**Assigned task:** Return the listing that follows, word for word.

**Recorded data:**
····················
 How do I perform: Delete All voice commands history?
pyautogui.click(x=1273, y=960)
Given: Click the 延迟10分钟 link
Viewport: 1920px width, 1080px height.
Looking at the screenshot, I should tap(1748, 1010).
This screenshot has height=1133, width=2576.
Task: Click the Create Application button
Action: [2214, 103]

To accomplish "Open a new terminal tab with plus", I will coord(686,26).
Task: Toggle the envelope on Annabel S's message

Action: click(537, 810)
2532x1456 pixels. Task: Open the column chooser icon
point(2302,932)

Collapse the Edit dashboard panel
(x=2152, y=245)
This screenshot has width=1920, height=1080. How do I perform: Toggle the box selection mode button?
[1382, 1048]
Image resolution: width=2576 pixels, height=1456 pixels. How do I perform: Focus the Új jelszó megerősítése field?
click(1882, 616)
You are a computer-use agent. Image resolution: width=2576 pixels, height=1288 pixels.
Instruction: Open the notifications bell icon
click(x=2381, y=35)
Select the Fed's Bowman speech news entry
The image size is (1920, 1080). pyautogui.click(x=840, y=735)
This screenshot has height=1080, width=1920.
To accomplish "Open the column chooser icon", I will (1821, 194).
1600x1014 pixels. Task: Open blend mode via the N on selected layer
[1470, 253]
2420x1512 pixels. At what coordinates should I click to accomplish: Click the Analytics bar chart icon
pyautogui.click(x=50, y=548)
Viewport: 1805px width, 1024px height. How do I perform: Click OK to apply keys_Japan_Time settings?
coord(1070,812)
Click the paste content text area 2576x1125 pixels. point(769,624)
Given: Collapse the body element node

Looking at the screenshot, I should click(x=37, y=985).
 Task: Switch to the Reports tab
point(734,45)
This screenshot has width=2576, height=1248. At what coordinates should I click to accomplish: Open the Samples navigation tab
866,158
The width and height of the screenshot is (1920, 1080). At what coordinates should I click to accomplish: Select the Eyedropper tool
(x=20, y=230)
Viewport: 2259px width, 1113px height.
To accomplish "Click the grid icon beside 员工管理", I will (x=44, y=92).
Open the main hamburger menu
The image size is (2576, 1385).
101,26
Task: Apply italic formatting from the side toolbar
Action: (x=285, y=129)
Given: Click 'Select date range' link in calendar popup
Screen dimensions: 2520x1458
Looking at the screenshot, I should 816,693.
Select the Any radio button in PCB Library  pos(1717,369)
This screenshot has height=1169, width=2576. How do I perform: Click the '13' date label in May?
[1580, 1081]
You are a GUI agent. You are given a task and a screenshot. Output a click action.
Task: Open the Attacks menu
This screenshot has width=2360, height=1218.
····················
**Final answer:**
 How do I perform: Delete All voice commands history?
pyautogui.click(x=1273, y=960)
Given: Click the 延迟10分钟 link
Viewport: 1920px width, 1080px height.
Looking at the screenshot, I should tap(1748, 1010).
This screenshot has height=1133, width=2576.
Task: Click the Create Application button
Action: [2214, 103]

To accomplish "Open a new terminal tab with plus", I will coord(686,26).
Task: Toggle the envelope on Annabel S's message

Action: click(537, 810)
2532x1456 pixels. Task: Open the column chooser icon
point(2302,932)

Collapse the Edit dashboard panel
(x=2152, y=245)
This screenshot has width=1920, height=1080. How do I perform: Toggle the box selection mode button?
[1382, 1048]
Image resolution: width=2576 pixels, height=1456 pixels. How do I perform: Focus the Új jelszó megerősítése field?
click(1882, 616)
You are a computer-use agent. Image resolution: width=2576 pixels, height=1288 pixels.
Instruction: Open the notifications bell icon
click(x=2381, y=35)
Select the Fed's Bowman speech news entry
The image size is (1920, 1080). pyautogui.click(x=840, y=735)
This screenshot has height=1080, width=1920.
To accomplish "Open the column chooser icon", I will (1821, 194).
1600x1014 pixels. Task: Open blend mode via the N on selected layer
[1470, 253]
2420x1512 pixels. At what coordinates should I click to accomplish: Click the Analytics bar chart icon
pyautogui.click(x=50, y=548)
Viewport: 1805px width, 1024px height. How do I perform: Click OK to apply keys_Japan_Time settings?
coord(1070,812)
Click the paste content text area 2576x1125 pixels. point(769,624)
Given: Collapse the body element node

Looking at the screenshot, I should click(x=37, y=985).
 Task: Switch to the Reports tab
point(734,45)
This screenshot has width=2576, height=1248. At what coordinates should I click to accomplish: Open the Samples navigation tab
866,158
The width and height of the screenshot is (1920, 1080). At what coordinates should I click to accomplish: Select the Eyedropper tool
(x=20, y=230)
Viewport: 2259px width, 1113px height.
To accomplish "Click the grid icon beside 员工管理", I will (x=44, y=92).
Open the main hamburger menu
The image size is (2576, 1385).
101,26
Task: Apply italic formatting from the side toolbar
Action: (x=285, y=129)
Given: Click 'Select date range' link in calendar popup
Screen dimensions: 2520x1458
Looking at the screenshot, I should 816,693.
Select the Any radio button in PCB Library  pos(1717,369)
This screenshot has height=1169, width=2576. How do I perform: Click the '13' date label in May?
[1580, 1081]
You are a GUI agent. You are given a task and a screenshot. Output a click action.
Task: Open the Attacks menu
This screenshot has width=2360, height=1218.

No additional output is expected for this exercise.